2. One trillion dollars in Afghanistan

Afghanistan has seen decades of war, tyrannical rulers, Mad Max frontiers, and a grim future. There is hope, though. In 2006, a U.S. Geological Survey study found evidence of $1,000,000,000,000 in lithium, gold, niobium, and other valuable metals. (The Pentagon would call Afghanistan the “Saudi Arabia of Lithium.”) The discovery was made after a USGS team arrived to help with the reconstruction effort. They came across old charts from the Afghan Geological Service created by Soviet miners during the occupation. The USGS proceeded to conduct aerial surveys with equipment designed to measure gravity and magnetic fluctuations. They surveyed seventy-percent of the country and were astonished with their findings. In 2007, they returned, this time with scanning devices capable of rendering three-dimensional portraits of the country’s mineral deposits. It is the most comprehensive geologic study of Afghanistan ever recorded, and is a measure of hope in an often-hopeless land.

3. An explanation for life on inhospitable worlds

Most life on Earth requires oxygen to breathe and carbon to eat. The best guess, then, has been that life on other planets would require the same setup. In 2002, Nature published the findings of Frank Chapelle of the U.S. Geological Survey. He discovered a community of microscopic organisms called Archaea located beneath a hot spring in Idaho. Unlike your average dog or monkey, Archaea survive on hydrogen and carbon dioxide. The microbes had long been found in sparse numbers, but Chapelle’s massive, exclusive community of Archaea in such inhospitable conditions give scientists reason to believe that such organisms might exist on Mars or Europa.

4. Rising sea levels on the east coast

When we think of melting ice caps, we tend to think of water everywhere rising at once and at the same rate.
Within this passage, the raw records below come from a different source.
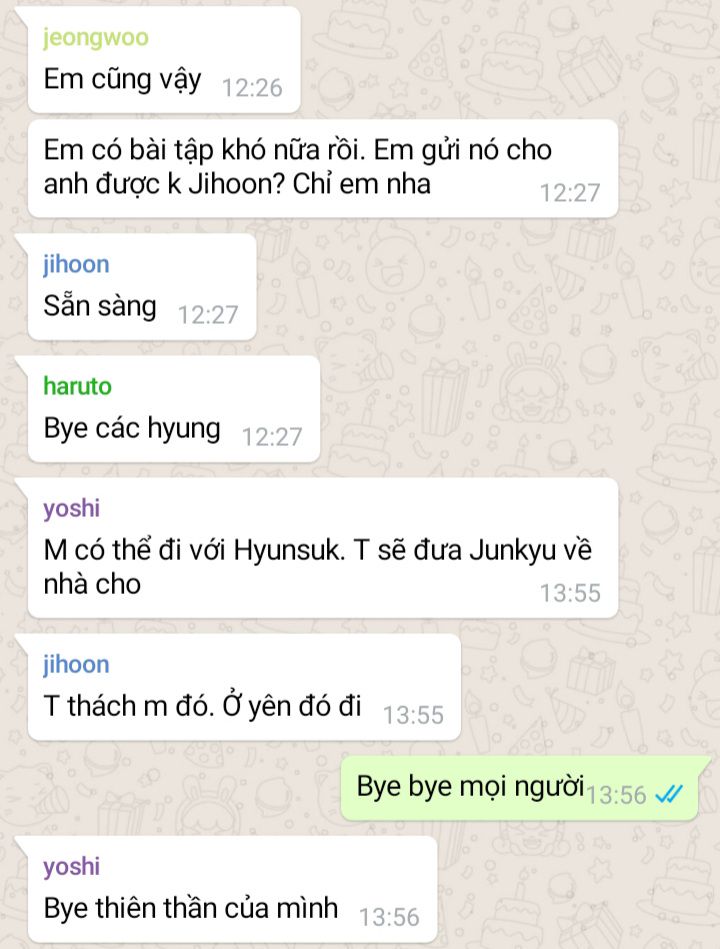Image resolution: width=720 pixels, height=949 pixels.
Task: Open haruto's profile from sender name
Action: (77, 386)
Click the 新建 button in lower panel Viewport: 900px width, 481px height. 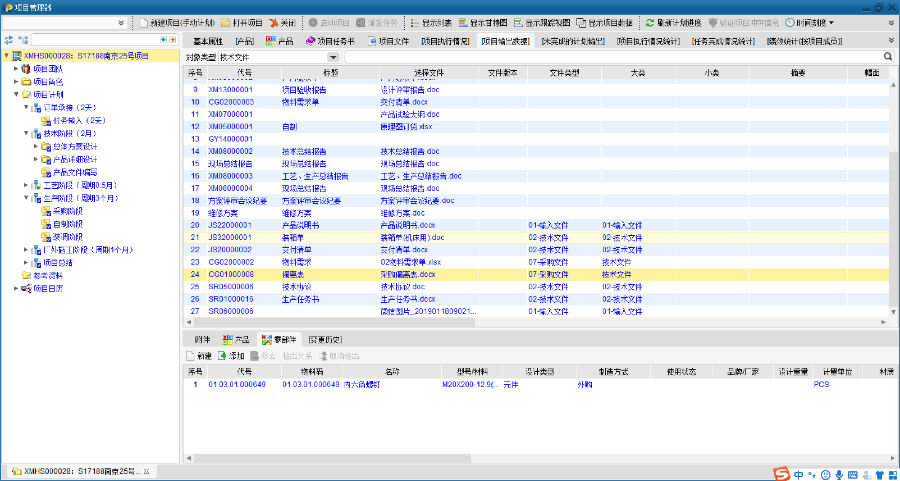pyautogui.click(x=198, y=355)
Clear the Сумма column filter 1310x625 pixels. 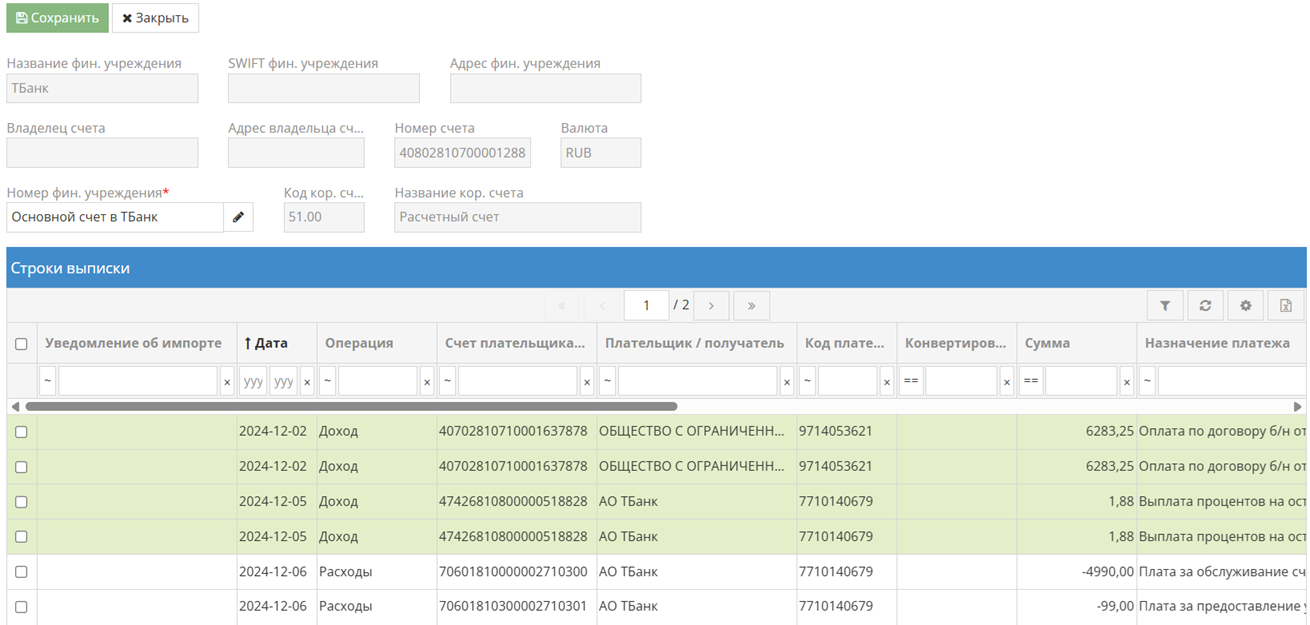tap(1127, 381)
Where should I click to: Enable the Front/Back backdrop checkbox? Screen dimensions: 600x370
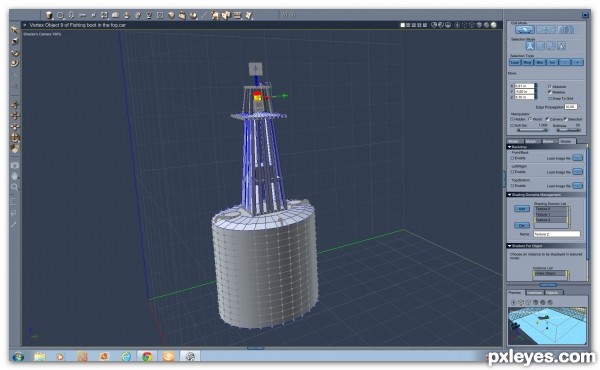tap(512, 158)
That's not exactly what happens. Because of currents, regional oceanographic temperatures, and land movements, water rises in some places faster than others. According to the U.S. Geological Survey, each year since 1990, the global sea level has risen 0.6 to 1.0 millimeter globally. On the east coast of the United States, however, the rise has been 2.0 to 3.7 millimeters annually. The upshot is that if something doesn’t change, by 2100, the sea level on the coast will rise 8 to 11.4 inches above the already significant global increase of two to three feet. This will make flooding, already a serious concern for New York and Boston, significantly worse.
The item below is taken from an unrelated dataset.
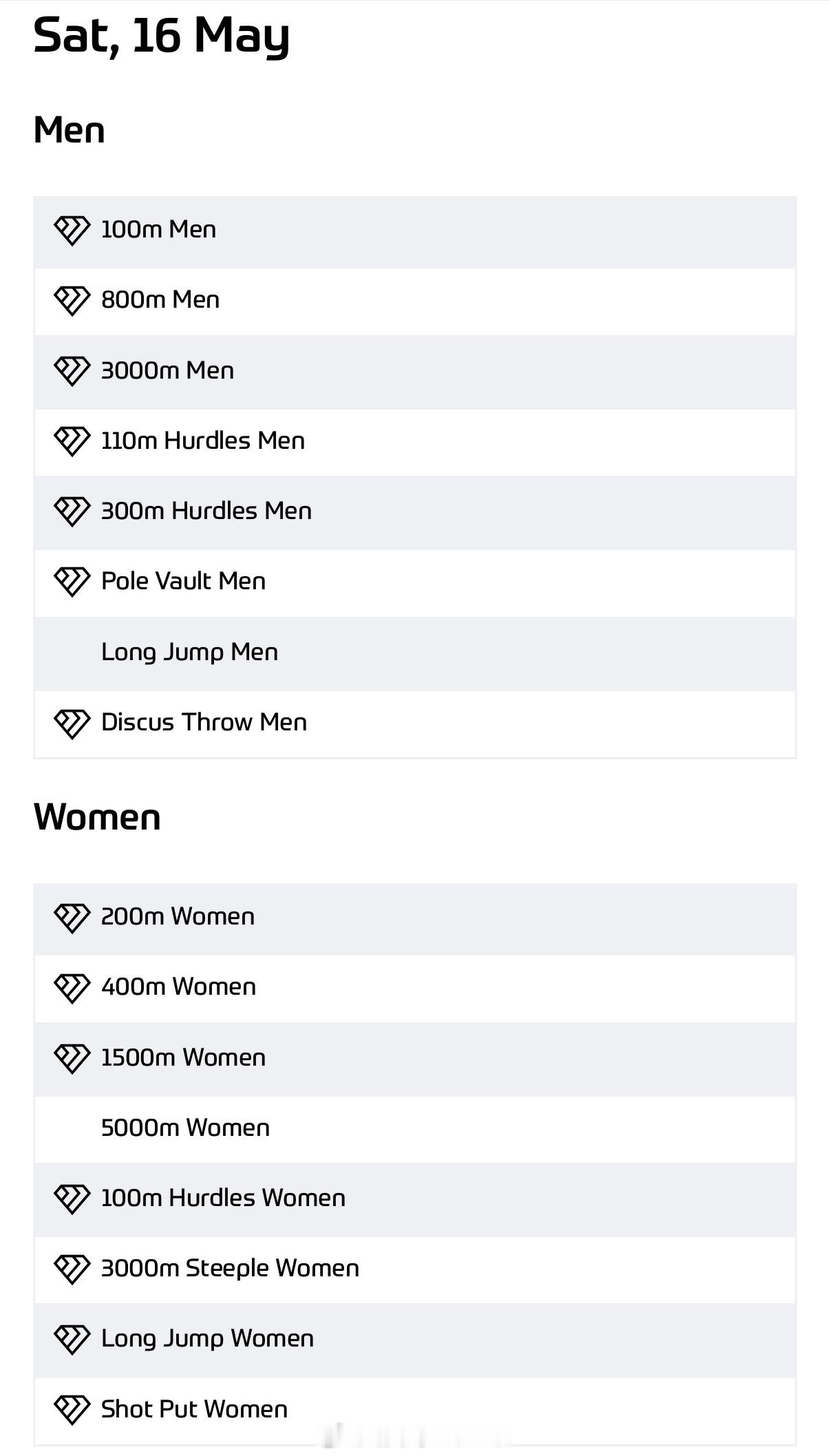Click the Women section heading
This screenshot has height=1456, width=830.
coord(97,817)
5. A landing spot for Curiosity

Taking up where Grove Carl Gilbert left off, the U.S. Geological Survey’s Astrogeology Research Program maps celestial objects and studies their features. The program also develops sensors and scanning techniques to beam images back to Earth for processing. The USGS mapped and selected the landing site on Mars for the Curiosity rover, and USGS scientists analyze collected data and help plan each day’s mission.
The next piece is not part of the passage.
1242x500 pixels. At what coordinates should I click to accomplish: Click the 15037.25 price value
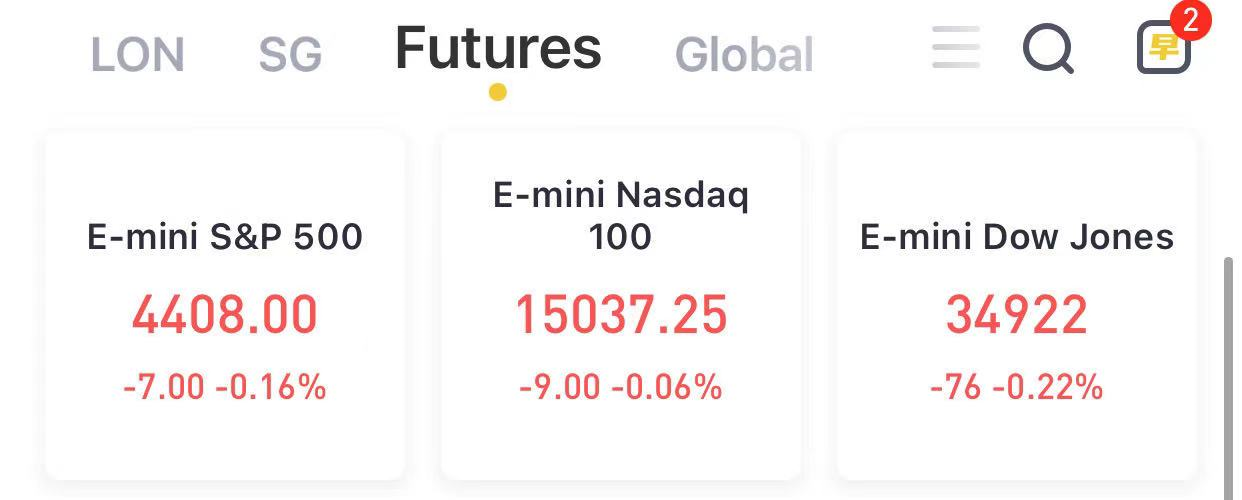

6. Earthquakes, everywhere, all the time

According to the U.S. Geological Survey, in the past week there were 375 detected earthquakes. It is estimated that each year there are several million earthquakes, though not all are felt, and many occur in remote areas. Although it seems like the number of earthquakes is on the rise, the USGS reports that the number of earthquakes magnitude 7.0 and up remains constant. The number just seems worse because geologists have become much more skilled at detecting them.